Your task: Please return the lines of the data that contain "coordinates".

Task data:

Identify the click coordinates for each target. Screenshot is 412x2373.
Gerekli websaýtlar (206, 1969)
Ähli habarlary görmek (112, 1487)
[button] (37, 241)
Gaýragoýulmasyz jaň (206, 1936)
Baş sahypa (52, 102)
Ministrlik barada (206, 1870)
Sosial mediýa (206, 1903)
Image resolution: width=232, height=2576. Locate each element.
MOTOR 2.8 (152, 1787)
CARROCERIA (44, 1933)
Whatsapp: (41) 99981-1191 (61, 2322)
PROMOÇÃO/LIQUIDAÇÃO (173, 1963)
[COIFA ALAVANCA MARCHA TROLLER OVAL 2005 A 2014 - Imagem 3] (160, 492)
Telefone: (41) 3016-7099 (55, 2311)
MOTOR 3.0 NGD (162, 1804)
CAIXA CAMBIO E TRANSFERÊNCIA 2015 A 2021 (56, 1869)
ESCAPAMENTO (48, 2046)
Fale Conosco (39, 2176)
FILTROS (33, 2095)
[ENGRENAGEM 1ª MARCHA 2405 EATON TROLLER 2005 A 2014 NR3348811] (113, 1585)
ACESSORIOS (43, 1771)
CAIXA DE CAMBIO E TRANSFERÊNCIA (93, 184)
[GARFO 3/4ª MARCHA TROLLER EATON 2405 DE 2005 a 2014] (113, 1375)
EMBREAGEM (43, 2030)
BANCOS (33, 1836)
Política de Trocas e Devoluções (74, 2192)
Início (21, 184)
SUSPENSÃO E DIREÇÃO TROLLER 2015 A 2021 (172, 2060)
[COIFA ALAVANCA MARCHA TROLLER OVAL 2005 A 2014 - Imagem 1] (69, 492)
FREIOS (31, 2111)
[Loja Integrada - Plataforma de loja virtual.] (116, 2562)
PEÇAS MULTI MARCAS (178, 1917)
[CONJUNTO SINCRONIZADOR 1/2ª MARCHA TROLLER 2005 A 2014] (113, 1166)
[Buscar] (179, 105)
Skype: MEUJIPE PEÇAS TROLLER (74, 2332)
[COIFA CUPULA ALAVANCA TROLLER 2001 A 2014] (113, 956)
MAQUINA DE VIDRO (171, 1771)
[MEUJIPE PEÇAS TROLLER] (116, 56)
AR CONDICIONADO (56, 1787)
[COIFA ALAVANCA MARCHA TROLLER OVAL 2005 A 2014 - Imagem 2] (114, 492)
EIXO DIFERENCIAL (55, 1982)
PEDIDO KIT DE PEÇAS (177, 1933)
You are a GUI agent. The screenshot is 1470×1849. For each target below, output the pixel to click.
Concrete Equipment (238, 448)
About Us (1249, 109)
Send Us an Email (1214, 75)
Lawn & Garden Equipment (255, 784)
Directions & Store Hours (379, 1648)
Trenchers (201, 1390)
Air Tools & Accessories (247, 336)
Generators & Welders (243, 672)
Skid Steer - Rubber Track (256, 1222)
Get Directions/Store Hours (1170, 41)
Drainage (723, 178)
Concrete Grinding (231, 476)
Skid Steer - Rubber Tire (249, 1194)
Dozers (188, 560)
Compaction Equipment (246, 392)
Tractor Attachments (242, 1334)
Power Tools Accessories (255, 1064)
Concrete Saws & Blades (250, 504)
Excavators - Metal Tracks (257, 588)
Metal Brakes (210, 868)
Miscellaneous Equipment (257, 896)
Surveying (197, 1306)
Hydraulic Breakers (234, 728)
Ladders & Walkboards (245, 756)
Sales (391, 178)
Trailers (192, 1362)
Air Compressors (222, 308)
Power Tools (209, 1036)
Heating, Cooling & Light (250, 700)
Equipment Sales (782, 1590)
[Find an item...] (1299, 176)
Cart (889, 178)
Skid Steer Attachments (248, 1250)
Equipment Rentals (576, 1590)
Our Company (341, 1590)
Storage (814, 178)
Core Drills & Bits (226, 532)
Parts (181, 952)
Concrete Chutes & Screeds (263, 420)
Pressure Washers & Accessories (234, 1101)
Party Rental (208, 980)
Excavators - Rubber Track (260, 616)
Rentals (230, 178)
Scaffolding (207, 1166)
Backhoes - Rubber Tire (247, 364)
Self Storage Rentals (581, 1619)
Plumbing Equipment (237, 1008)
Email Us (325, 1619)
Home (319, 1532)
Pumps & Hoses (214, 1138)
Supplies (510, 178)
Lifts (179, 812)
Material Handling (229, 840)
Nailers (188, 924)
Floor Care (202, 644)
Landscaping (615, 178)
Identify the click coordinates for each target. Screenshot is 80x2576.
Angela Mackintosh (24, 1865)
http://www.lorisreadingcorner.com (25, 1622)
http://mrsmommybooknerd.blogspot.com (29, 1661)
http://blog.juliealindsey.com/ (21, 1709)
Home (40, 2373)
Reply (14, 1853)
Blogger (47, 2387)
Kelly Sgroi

Problem solution:
Identify the click coordinates for each target. Screenshot is 412x2373.
Identify the click coordinates for each target. Screenshot is 80x2576.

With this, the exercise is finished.